Task>
Look through the listing below, and wherever a line has the string "agent", pull it out.

Records for this task>
Content starts

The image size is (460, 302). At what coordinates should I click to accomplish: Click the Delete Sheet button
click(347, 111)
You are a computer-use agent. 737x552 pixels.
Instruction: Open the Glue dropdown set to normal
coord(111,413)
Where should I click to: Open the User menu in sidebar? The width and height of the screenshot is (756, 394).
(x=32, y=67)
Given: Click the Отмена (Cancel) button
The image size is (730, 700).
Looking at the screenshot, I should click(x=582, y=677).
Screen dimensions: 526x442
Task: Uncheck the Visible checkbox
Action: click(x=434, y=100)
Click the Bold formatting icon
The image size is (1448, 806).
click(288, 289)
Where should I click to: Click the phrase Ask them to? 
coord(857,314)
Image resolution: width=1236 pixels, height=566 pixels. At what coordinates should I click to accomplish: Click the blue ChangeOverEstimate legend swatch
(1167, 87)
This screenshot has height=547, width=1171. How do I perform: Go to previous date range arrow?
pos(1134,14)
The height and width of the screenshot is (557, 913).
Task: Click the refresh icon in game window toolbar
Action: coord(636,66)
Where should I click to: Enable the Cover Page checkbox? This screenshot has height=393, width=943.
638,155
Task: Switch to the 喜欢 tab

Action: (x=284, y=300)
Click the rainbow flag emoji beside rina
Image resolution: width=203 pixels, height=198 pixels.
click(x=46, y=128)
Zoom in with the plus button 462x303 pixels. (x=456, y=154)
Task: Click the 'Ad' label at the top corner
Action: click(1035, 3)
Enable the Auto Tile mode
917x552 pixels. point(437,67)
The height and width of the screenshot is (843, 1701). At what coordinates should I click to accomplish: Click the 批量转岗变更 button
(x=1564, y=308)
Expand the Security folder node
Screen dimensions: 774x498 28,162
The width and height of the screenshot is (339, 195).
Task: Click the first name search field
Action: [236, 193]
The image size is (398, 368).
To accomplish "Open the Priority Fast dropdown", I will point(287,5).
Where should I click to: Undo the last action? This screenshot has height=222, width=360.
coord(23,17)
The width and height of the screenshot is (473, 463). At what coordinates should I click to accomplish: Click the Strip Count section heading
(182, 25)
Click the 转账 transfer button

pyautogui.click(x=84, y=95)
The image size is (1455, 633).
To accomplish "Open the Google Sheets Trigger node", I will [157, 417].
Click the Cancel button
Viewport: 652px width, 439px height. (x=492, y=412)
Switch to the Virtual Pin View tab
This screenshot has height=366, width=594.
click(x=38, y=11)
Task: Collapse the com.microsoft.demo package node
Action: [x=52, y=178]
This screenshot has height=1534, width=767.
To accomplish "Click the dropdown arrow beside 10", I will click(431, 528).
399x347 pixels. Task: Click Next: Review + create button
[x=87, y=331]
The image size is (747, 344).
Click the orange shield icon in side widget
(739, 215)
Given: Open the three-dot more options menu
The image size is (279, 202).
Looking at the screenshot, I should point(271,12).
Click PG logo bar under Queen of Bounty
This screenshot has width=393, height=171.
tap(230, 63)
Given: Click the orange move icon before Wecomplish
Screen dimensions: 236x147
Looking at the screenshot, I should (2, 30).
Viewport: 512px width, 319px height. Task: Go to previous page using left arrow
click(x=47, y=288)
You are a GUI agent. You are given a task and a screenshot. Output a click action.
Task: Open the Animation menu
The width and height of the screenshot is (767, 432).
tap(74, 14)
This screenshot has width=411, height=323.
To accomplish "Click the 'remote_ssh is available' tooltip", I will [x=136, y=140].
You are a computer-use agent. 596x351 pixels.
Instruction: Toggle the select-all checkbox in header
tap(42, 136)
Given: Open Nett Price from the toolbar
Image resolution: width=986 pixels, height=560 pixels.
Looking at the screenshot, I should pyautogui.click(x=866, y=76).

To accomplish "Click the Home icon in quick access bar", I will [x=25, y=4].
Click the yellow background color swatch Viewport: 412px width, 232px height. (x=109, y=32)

Content ends

Worked solution>
You are a computer-use agent. 737x552 pixels.
You are a GUI agent. You are given a task and a screenshot. Output a click action.
You are a computer-use agent. 596x351 pixels.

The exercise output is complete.